第94話 選挙の季節が終わる

 8月にこのエッセイで選挙の季節というエピソードを書きました(第72話)。今年の秋は選挙の季節ですね……という政治ネタだったのですが、その政治の季節もアメリカの大統領選挙が終わってひと区切りついたので、今年の選挙の季節を振りかえってこのエッセイでもひと区切りつけたいと思います。(え、興味ない? そんなこと言わず)


 8月のエッセイで取り上げた立憲民主党と自民党の党首選挙ですが、立憲は野田佳彦さん、自民は石破茂さんがそれぞれ当選しました。立憲はともかく自民の総裁選挙は盛り上がりましたね。最初は小泉さんかと思ったのですが失速。第一回投票では、高市さんがトップで2位の石破さんと決戦投票となった結果、逆転で石破さんが自民党の総裁に選ばれました。


 余勢を駆ってかどうか分かりませんが、石破さんは早期の衆院解散を選択し、総選挙に打って出ました。結果はご存じの通り、与党は過半数割れを起こして敗北。石破さんは賭けに負けた形になりました。 臨時国会ではなんとか総理大臣に選出されましたが、今後の政権運営は前途多難といったところでしょうか。
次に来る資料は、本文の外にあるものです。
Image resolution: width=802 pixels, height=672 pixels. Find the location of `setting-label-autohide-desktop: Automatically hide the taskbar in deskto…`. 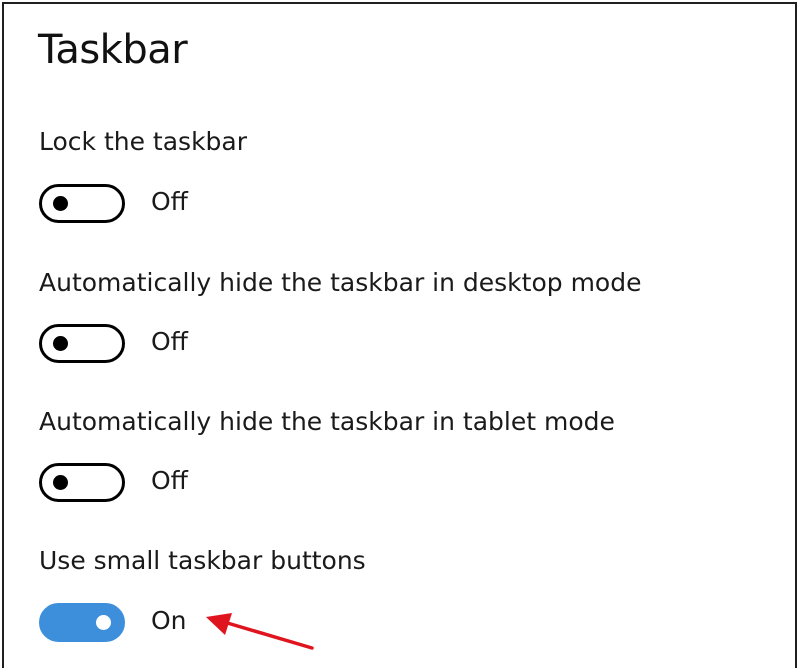

setting-label-autohide-desktop: Automatically hide the taskbar in deskto… is located at coordinates (340, 282).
 一方、海の向こうのアメリカでは大統領選挙が行われ、前大統領で共和党の大統領候補だったトランプさんが、現副大統領で民主党の大統領候補だったハリスさんを破って、次期大統領の座を射止めました。


 わたしはトランプさんがはじめて大統領に選ばれたときからずっと、「アメリカ人はなんでこんなヤツを選ぶんだろう」と不思議で仕方がなかったのですが、8年間を経てようやく現実が飲み込めたような気がします。


 3年前に評判となった『実力も運のうち 能力主義は正義か?』は、能力主義メリトクラシーがアメリカの分断を生んでいると、行き過ぎた能力主義を批判する本ですが、この中で元々は労働者、中産階級の党だった民主党が、能力主義を絶対視するあまりインテリ(すなわち貧乏人を見下すお金持ち)の党に変質していったと書かれています。今回の大統領選挙の結果をみて「なるほど」と感じました。
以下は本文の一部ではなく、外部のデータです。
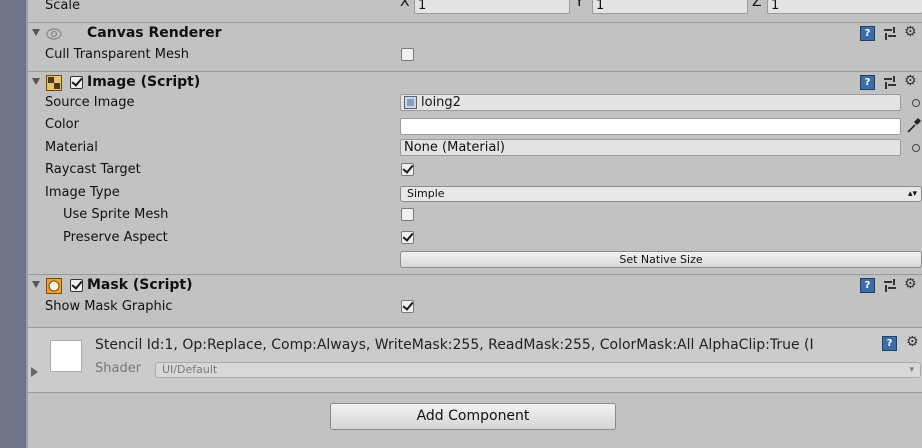 The height and width of the screenshot is (448, 922). I want to click on x-axis-label: X, so click(405, 5).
 今回の大統領選挙では、従来は民主党の支持基盤と思われていた、労働者やヒスパニックの少なくない人々が、民主党のハリスさんではなく、共和党のトランプさんに投票したらしいのです。これは「民主党に裏切られた」「民主党はおれたちの党ではない(候補者はインテリで金持ちじゃないか!)」と彼らが思っているということの現れではないでしょうか。


 もちろんトランプさんも大金持ちです。でも、彼はハリスさんと違って労働者やヒスパニックでも分かりやすい英語で話しかけてくれる上に、親しみやすいキャラクターの持ち主です。不道徳で過激な発言もありますが、ぶっちゃけ飲み屋やパーティで仲間が集まると、有権者自身がそういう話題をそういう言葉でやりとりしているのです。「トランプさんはインテリ政治家とちがって裏表のない人だ」「おれたち同じ感覚をもつ、おれたちの大統領候補だ」と労働者やヒスパニックの人たちは感じたんでしょう。


 主義主張や政策ではなく人柄で投票する政治家を選ぶって、十分あり得る選択肢ですもんね。物価高騰に賃金上昇が追い付かず、背に腹は代えられない、経済優先だというトランプさんに投票すれば生活が楽になるかもしれないという、切実な事情もあったでしょう。


 ま、決まったことは仕方がない。トランプさんには剛腕を発揮してもらってこの世界をいい方向へ変えてもらいたいですね。でも、アメリカ・ファーストなんだよな。先が読めないよ。